Ni voy ni quiero entrar en la razones que han llevado a suspender por segunda ocasión los Juegos Deportivos en las categorías alevín, benjamín y prebenjamín. Seguro que hay razones de fondo, con la seguridad sanitaria de por medio, que animan a hacerlo. Pero la sensación generalizada es que siempre les toca pagar a los más pequeños, los grandes perjudicados por esta pandemia de…

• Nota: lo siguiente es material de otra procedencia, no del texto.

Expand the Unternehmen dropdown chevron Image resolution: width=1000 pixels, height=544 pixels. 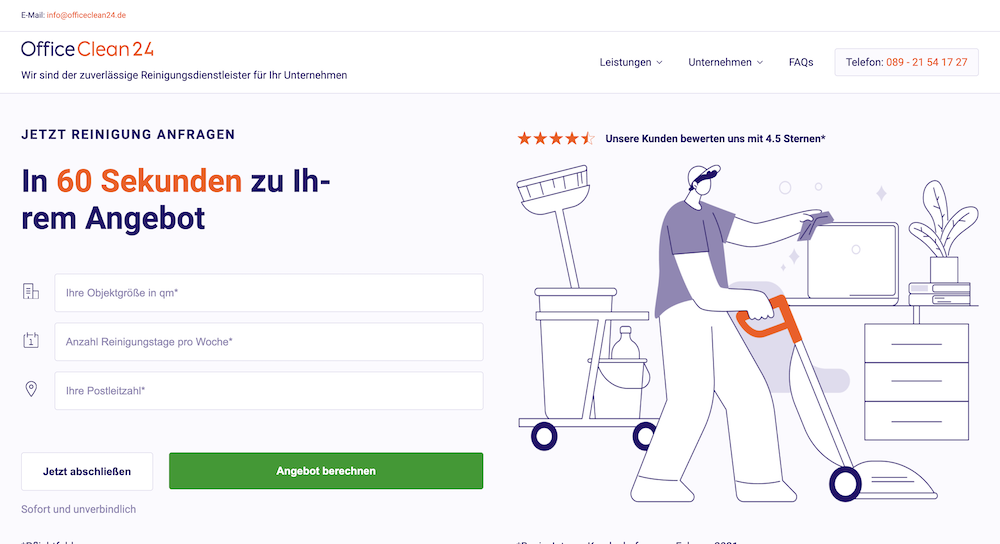click(760, 62)
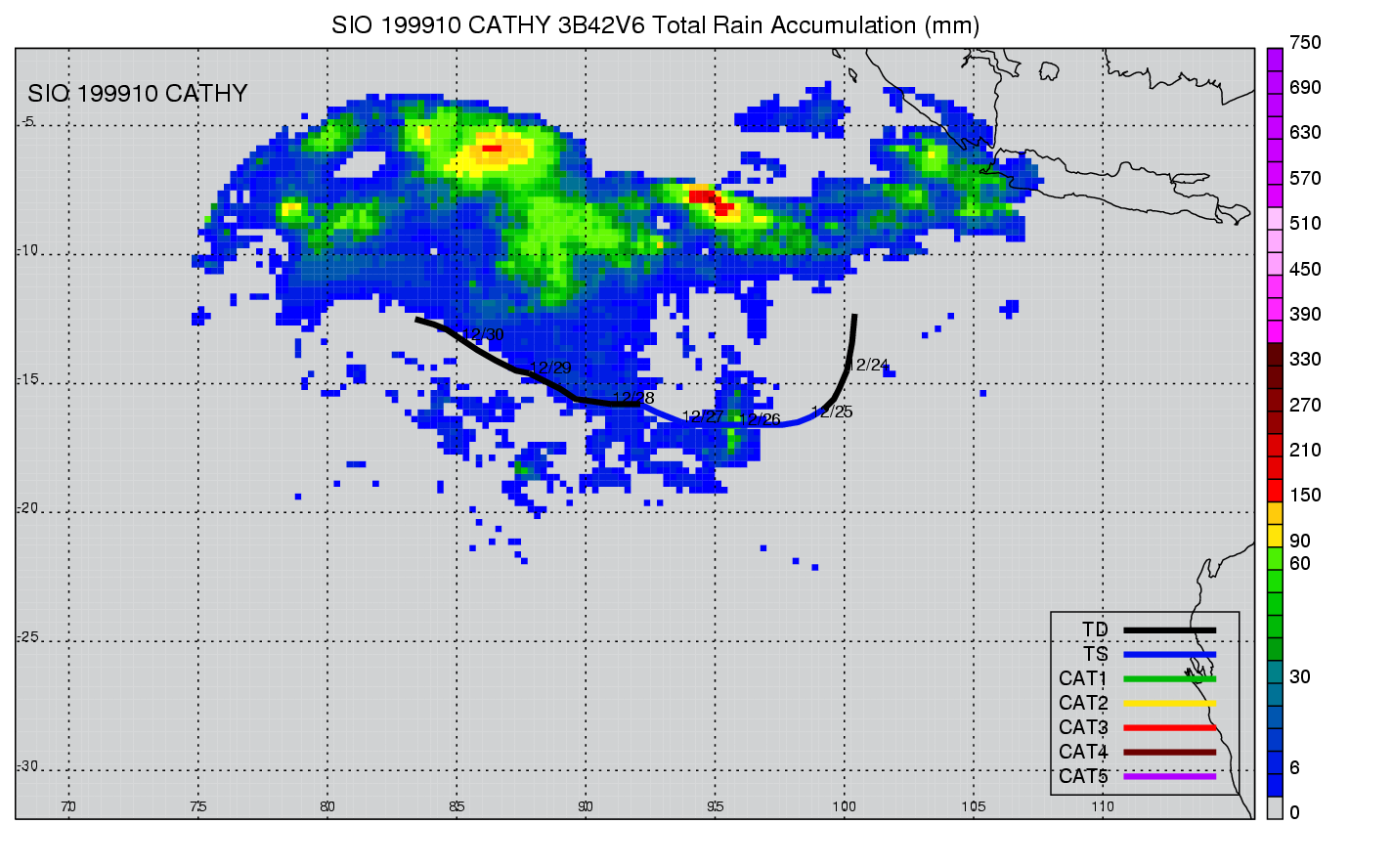Select the green CAT1 legend line
This screenshot has height=868, width=1393.
(x=1169, y=679)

Ayer, cuando me enteré de la nueva suspensión, se lo tuve que decir a mi hijo pequeño. Benjamín en baloncesto y fútbol. Es un niño que practica algún tipo de deporte seis de los siete días de la semana y el que le sobra está dispuesto a hacer cualquier otra cosa relacionada con la actividad deportiva. Es un apasionado de cualquier asunto que implique jugar, competir, superarse, y un deportista que se entrega en cada entrenamiento. Y no es amor de padre (que también).
Sin embargo, ayer se vino abajo. Después de soltar un quejido y mostrar su desilusión con su cara entristecida y su cuerpo alicaído, me dijo: «Pues como no juguemos la semana próxima, me borro de todo». Lo repitió un par de veces más mientras le intentaba explicar que no podía rendirse, que iba a volver a jugar, seguro.
Su frustración era mi frustración. Mi obligación es hacerle ver que, mientras no puede jugar, entrenar es el camino que le permitirá volver a hacerlo. Pero ya se ha quedado un mes seguido sin competición y apenas había tenido tiempo antes de hacerlo.
Y no es que la competición sea lo más importante. Cualquiera que entrene en estas categorías lo sabe. Pero medirse a otros, no solo a sus compañeros de equipo, es algo necesario como parte del aprendizaje. Del deporte y de la vida. Son ellos los que mejor relativizan la importancia de la derrota y de la victoria, pero quieren saber si han ganado o han perdido.
Mi hijo quiere jugar y yo lo último que quiero es que se borre.